COMMENTS:
Busted: CNBC Sleaze Jim Cramer Blabs on How He Shorted Stocks and Manipulated Markets
In it, the host of Mad Money says he regularly manipulated the market when he ran his hedge fund. He calls it "a fun game, and it's a lucrative game." He suggests all hedge fund managers do the same. "No one else in the world would ever admit that, but I could care. I am not going to say it on TV," he quips in the video.
He also calls Wall Street Journal reporters "bozos" and says behaving illegally is okay because the SEC doesn't understand it anyway.
Here are some gems:
-On manipulating the market: "A lot of times when I was short at my hedge fund, and I was positioned short, meaning I needed it down, I would create a level of activity before hand that could drive the futures,"
-On falsely creating the impression a stock is down (what he calls "fomenting"): "You can't foment. That's a violation... But you do it anyway because the SEC doesn't understand it." He adds, "When you have six days and your company may be in doubt because you are down, I think it is really important to foment."
-On the truth: "What's important when you are in that hedge fund mode is to not be doing anything that is remotely truthful, because the truth is so against your view - it is important to create a new truth to develop a fiction," Cramer advises. "You can't take any chances."
Watch it:
Editor's Update: Former Virginia Representative Tom Davis apparently wants Cramer "looked at" for market manipulation:
"I think he's become a poster child for why hedge funds need more regulation and transparency," former Virginia Representative Tom Davis told CNN on Thursday.
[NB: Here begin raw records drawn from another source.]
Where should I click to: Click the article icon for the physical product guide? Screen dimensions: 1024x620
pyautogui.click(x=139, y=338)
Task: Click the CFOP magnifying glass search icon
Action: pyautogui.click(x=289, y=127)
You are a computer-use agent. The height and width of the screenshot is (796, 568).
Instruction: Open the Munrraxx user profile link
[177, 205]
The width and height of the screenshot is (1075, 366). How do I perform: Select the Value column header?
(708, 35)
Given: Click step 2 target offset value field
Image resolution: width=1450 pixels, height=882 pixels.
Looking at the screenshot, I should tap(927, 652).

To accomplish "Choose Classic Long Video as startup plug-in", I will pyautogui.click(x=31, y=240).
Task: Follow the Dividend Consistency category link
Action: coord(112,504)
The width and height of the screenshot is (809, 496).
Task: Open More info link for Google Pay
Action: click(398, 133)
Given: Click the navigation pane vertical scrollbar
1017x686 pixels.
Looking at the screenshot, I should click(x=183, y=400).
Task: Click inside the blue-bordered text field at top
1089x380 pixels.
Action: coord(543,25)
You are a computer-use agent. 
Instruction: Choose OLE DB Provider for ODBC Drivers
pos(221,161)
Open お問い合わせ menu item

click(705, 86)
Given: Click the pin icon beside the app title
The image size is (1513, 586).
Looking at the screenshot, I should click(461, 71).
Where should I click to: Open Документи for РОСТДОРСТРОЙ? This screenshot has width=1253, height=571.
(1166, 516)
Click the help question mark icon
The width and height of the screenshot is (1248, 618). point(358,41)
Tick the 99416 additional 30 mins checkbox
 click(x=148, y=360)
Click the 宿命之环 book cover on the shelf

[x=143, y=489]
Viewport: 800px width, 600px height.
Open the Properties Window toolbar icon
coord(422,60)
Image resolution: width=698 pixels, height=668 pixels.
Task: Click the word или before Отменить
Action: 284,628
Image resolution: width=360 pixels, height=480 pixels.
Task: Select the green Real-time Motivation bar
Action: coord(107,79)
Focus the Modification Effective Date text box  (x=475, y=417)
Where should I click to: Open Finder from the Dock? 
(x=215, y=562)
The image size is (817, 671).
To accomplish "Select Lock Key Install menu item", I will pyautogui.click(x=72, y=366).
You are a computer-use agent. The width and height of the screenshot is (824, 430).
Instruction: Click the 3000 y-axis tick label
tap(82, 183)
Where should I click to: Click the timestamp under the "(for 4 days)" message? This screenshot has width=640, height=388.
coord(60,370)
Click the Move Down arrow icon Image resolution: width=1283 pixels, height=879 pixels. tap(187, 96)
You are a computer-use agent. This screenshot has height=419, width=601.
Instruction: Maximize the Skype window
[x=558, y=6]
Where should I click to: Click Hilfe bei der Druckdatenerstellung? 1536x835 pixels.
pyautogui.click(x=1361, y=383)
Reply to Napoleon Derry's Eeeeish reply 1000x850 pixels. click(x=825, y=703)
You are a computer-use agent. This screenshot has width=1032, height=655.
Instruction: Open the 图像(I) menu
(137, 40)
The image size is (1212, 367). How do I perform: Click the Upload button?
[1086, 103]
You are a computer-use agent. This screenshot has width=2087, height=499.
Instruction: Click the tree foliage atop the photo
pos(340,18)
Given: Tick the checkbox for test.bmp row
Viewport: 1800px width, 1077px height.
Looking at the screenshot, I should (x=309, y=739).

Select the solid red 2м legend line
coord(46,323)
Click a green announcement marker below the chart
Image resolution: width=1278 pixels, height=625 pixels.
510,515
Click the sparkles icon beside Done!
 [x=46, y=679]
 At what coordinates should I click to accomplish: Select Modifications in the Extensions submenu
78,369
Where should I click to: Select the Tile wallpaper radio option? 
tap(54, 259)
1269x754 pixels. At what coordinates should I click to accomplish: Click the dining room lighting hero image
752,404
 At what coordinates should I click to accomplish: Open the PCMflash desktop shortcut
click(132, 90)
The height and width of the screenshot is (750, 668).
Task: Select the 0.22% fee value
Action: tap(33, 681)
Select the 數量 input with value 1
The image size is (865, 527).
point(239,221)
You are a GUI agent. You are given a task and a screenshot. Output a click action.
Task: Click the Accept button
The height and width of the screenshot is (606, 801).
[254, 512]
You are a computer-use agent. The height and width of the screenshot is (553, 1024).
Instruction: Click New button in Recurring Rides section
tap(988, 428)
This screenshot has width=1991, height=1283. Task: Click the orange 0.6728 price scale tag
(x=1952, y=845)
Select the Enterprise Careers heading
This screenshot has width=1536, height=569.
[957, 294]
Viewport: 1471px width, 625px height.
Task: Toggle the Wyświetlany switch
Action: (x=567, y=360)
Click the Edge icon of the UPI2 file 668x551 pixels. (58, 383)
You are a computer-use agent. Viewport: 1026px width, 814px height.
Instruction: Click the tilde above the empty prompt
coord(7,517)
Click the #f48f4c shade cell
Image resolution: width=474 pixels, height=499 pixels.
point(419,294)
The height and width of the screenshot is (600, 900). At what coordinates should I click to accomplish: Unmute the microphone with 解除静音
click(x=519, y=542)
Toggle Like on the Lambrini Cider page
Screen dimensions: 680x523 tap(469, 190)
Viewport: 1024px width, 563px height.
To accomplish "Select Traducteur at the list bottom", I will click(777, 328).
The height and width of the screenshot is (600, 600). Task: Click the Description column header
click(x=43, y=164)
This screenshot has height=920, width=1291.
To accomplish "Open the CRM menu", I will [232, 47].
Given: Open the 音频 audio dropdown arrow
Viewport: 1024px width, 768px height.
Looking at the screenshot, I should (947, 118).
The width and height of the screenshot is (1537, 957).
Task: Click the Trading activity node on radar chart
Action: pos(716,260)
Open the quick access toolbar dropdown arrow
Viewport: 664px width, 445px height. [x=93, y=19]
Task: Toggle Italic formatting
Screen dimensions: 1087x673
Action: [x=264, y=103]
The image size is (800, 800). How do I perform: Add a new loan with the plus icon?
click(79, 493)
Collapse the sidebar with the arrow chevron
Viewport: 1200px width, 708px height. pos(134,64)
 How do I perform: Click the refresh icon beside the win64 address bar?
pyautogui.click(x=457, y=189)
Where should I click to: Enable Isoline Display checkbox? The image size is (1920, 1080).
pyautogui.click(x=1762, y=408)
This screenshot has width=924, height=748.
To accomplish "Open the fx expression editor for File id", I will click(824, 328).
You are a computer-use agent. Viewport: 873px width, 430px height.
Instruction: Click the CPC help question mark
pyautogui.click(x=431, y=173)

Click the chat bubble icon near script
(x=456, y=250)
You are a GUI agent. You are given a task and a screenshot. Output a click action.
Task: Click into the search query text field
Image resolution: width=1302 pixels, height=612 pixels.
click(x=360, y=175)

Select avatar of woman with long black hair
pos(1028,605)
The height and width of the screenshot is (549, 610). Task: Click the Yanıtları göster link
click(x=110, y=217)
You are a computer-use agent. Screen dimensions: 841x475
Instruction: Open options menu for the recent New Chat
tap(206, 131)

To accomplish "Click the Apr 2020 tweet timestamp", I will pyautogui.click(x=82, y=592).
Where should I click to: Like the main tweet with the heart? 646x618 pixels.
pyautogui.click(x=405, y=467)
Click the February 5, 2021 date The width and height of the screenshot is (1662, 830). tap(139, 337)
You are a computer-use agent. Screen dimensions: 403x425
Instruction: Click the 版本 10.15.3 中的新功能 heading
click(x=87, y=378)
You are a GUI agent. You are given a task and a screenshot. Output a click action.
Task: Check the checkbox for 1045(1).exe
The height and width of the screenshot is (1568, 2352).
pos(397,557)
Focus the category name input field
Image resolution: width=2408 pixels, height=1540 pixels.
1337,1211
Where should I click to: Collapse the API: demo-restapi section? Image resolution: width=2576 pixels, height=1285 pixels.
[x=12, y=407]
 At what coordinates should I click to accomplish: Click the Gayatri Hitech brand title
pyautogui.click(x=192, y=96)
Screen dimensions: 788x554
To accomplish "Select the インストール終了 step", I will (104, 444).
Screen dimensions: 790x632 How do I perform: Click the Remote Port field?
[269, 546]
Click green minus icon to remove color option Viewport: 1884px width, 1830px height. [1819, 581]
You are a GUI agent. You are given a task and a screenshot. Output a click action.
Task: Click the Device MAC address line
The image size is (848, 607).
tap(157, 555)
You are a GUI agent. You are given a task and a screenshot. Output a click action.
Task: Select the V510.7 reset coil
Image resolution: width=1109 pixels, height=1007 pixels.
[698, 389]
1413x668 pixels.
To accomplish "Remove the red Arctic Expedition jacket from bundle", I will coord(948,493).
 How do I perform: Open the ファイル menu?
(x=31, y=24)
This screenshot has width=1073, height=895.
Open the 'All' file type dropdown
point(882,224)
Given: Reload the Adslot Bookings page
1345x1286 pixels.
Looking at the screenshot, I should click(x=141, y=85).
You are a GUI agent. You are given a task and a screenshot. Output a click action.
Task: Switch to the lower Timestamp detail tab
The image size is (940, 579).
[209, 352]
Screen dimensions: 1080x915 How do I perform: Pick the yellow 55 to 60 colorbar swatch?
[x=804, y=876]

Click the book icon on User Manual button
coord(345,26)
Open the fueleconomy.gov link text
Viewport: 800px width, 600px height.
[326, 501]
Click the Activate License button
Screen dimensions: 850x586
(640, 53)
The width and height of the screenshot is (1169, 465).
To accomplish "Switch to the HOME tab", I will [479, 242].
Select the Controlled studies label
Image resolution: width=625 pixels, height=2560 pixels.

Davis's remarks were sparked by a video from 2006, which has now gone viral, in which Mad Money host Cramer explained on his own website how he could influence stock prices as a hedge fund manager.
"You take a bunch of stocks and make sure that they're higher," Cramer suggests in the video. "Maybe commit five billion in capital to it. ... No one else in the world would ever admit that, but I don't care."
When asked, "Is any of this illegal?" Davis replied, "It wasn't, but it should be."
"He may well have crossed the line," Davis continued. "I think that's something somebody ought to be looking at. I think the tragedy is, over the last few years, nobody's been looking at this at all"
Davis, a moderate Republican, served as chairman of the House Government Reform Committee from 2003 to 2007, when it was known for exercising almost no oversight of the Bush administration.
CNBC declined to comment on Davis's remarks, but CNN obtained a statement from Cramer saying, "No one knows and respects the securities laws more than I do. ... When I was a hedge fund trader in the 1990's, I played fair and I did nothing that violated those laws."